ASSISTANT NATIONAL LEGISLATIVE DIRECTOR

OF THE

DISABLED AMERICAN VETERANS

BEFORE THE

COMMITTEE ON ARMED SERVICES

SUBCOMMITTEE ON MILITARY PERSONNEL

AND THE

COMMITTEE ON VETERANS’ AFFAIRS

SUBCOMMITTEE ON HEALTH

UNITED STATES HOUSE OF REPRESENTATIVES

MARCH 7, 2002

 

Messrs. Chairmen and Members of the Subcommittees:

I am pleased to have the opportunity to present the views of the Disabled American Veterans (DAV) on health care sharing by the Department of Defense (DoD) and the Department of Veterans Affairs (VA). As an organization of more than one million service-connected disabled veterans, the DAV is especially concerned about maintaining an effective VA health care system to meet the unique medical care needs of our Nation’s veterans.

The preservation of the integrity of the VA health care system as a separate entity is of utmost importance to the DAV and our members. Our Nation’s disabled veterans deserve a system solely dedicated to addressing their health care needs. The quality of VA care is equivalent to, or better than, care in any private or public health care system. VA is well known for it’s specialized services¾ in prosthetics, blind rehabilitation, spinal cord injury care, traumatic brain injury, and post traumatic stress disorder.

We are pleased the Subcommittees are interested in improving coordination between DoD and VA to improve access for beneficiaries of both systems. DAV continues to support the sensible expansion of VA/DoD sharing agreements. We agree that DoD and VA must commit their respective departments to exploring new avenues for significantly improving health resources sharing and to building organizational cultures supportive of health resources sharing. We do not, however, believe that ongoing joint activities demonstrate that sharing should be extended to include a unified budget and management system. Complementary business systems can enhance services to beneficiaries of both systems, but this does not imply integration of the systems. The DAV is adamantly opposed to a merger of the two systems or any other proposal that would erode the integrity of the VA health care system as a separate entity. Veterans deserve a federal Department whose focus is solely upon providing them compassionate service earned through their special sacrifices on behalf of our Nation.
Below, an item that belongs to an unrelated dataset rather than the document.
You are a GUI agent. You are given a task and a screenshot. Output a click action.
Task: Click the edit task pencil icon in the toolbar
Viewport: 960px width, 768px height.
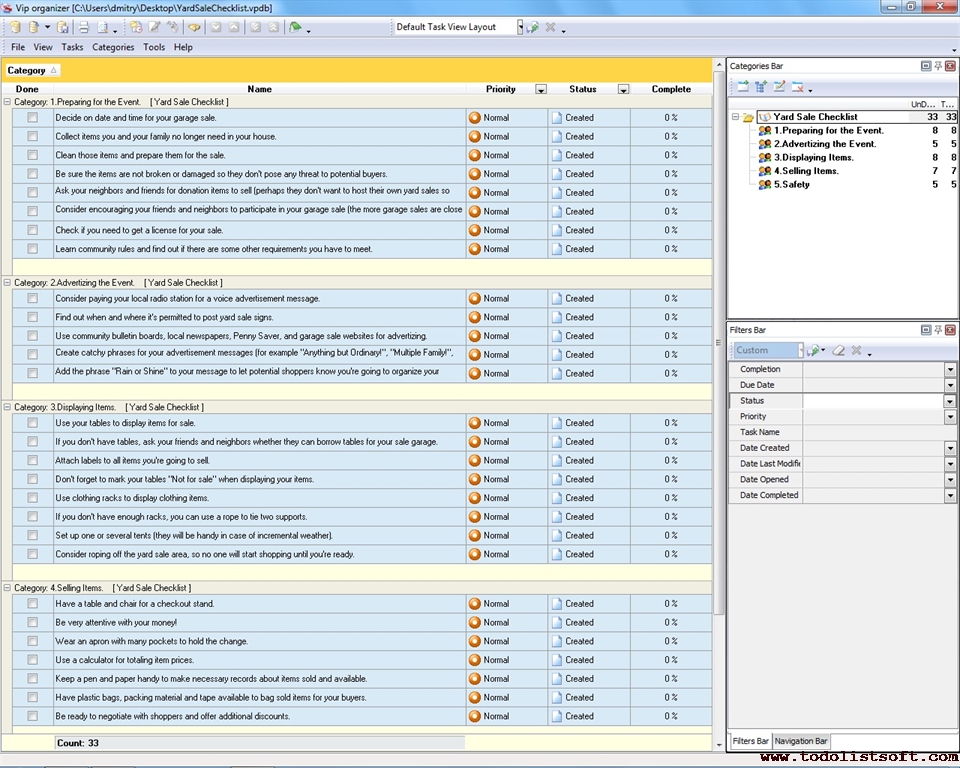tap(155, 27)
The DAV recognizes the advantages of VA/DoD sharing in the areas of purchasing pharmaceuticals, medical equipment, supplies, and certain support services as well as the need for improved information exchange between the two systems. We do not, however, believe that there are any savings to be gained by forcing patients to choose one system or the other, as recently proposed by the Administration. Nor do we see any need for a national initiative to force increased cross-system patient care. Many local arrangements work to improve access and convenience of veterans and DoD beneficiaries.

The DAV believes that, where local situations favor sharing, it should be encouraged, but a mandatory national approach is likely to work to the detriment of beneficiaries.

The Subcommittee on Health of the House Veterans’ Affairs Committee expressed its disappointment with VA and DoD for taking little advantage of opportunities to engage in collaborative joint ventures despite the statutory authority to do so. We agree that both agencies could improve their efforts with respect to sharing in an attempt to use Federal resources most efficiently and effectively. However, we have serious concerns about proposed fully integrated demonstration projects that call for unified staff, budget, and management systems or a new unified hybrid Federal health care facility.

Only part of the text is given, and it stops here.